**Supplied passage:**
......
Software Magpie: April 2008

Wednesday, 30 April 2008

Bottled it

Shopping yesterday, I compared prices of bottled water at my local Sainsbury's (a supermarket chain in the United Kingdom). The Highland Spring was exceptionally troublesome. I took a snapshot with my mobile phone. I wonder what the shelf-fillers made of it.

Note: the suffix p is "pence" (plural of penny)

Sunday, 27 April 2008

Reading List

Here are a few things I've read recently, apart from papers and reports:

Press On: principles of interaction programming, by Harold Thimbleby: (devices often have frustrating user interfaces, but we can apply intelligent computer science informed by context to get much better ones, and he provides some programs to do it; although the book is not as beautiful as one of Edward Tufte's, there is a similar intellectual range and excitement, including relevant historical analogies, and the importance of context to any design)
Chris Okasaki's Publications (data structures and algorithms for functional programming languages)
......
**Information supplied:**

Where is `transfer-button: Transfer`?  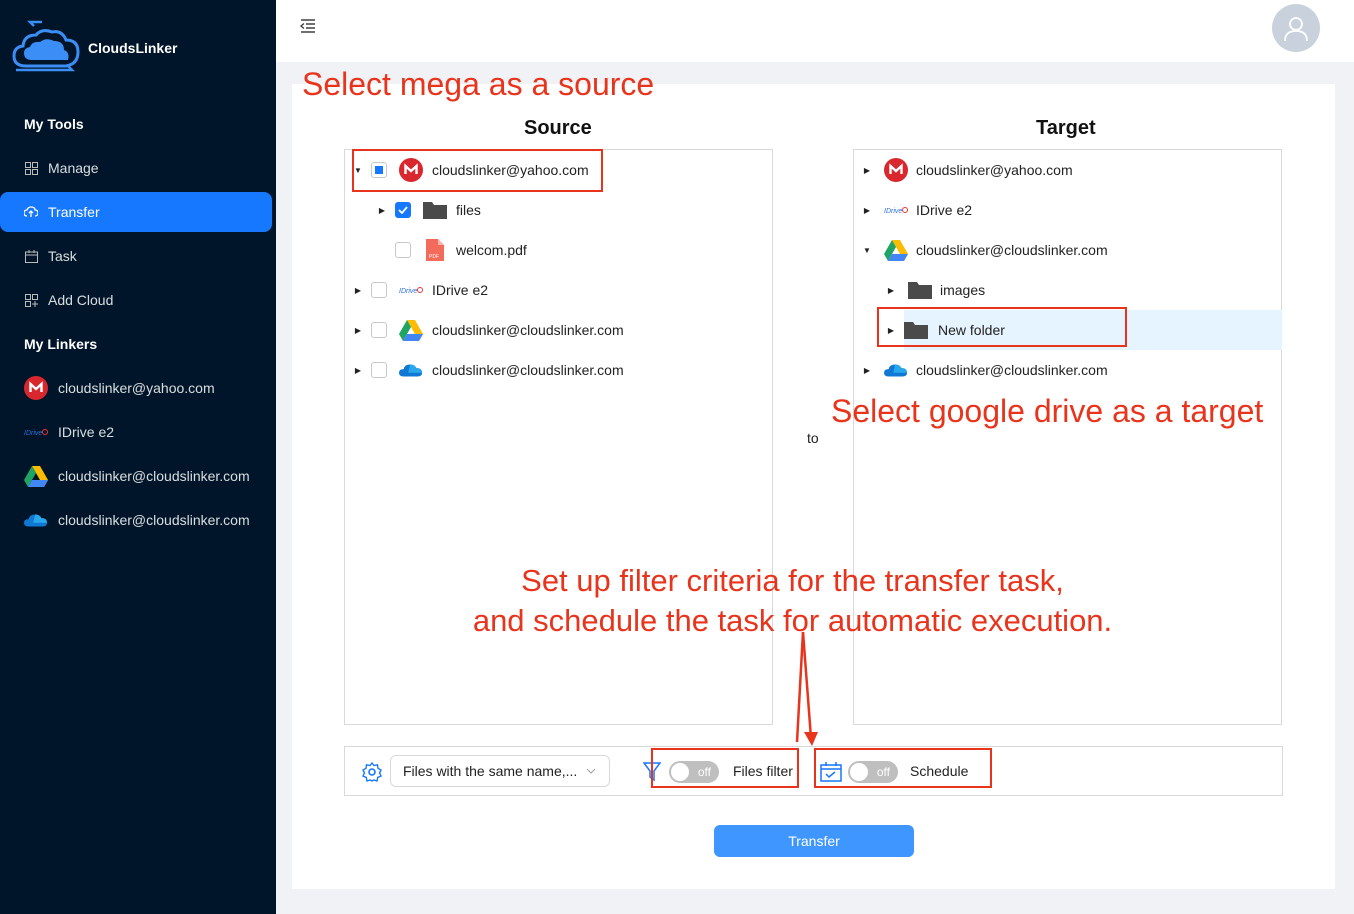 transfer-button: Transfer is located at coordinates (814, 841).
......
**Written task:**
Reproduce the full Software Magpie blog page from April 2008, word for word. The data stands apart from the blog page and is separate material.

**Written solution:**
Software Magpie: April 2008

Wednesday, 30 April 2008

Bottled it

Shopping yesterday, I compared prices of bottled water at my local Sainsbury's (a supermarket chain in the United Kingdom). The Highland Spring was exceptionally troublesome. I took a snapshot with my mobile phone. I wonder what the shelf-fillers made of it.

Note: the suffix p is "pence" (plural of penny)

Sunday, 27 April 2008

Reading List

Here are a few things I've read recently, apart from papers and reports:

Press On: principles of interaction programming, by Harold Thimbleby: (devices often have frustrating user interfaces, but we can apply intelligent computer science informed by context to get much better ones, and he provides some programs to do it; although the book is not as beautiful as one of Edward Tufte's, there is a similar intellectual range and excitement, including relevant historical analogies, and the importance of context to any design)
Chris Okasaki's Publications (data structures and algorithms for functional programming languages)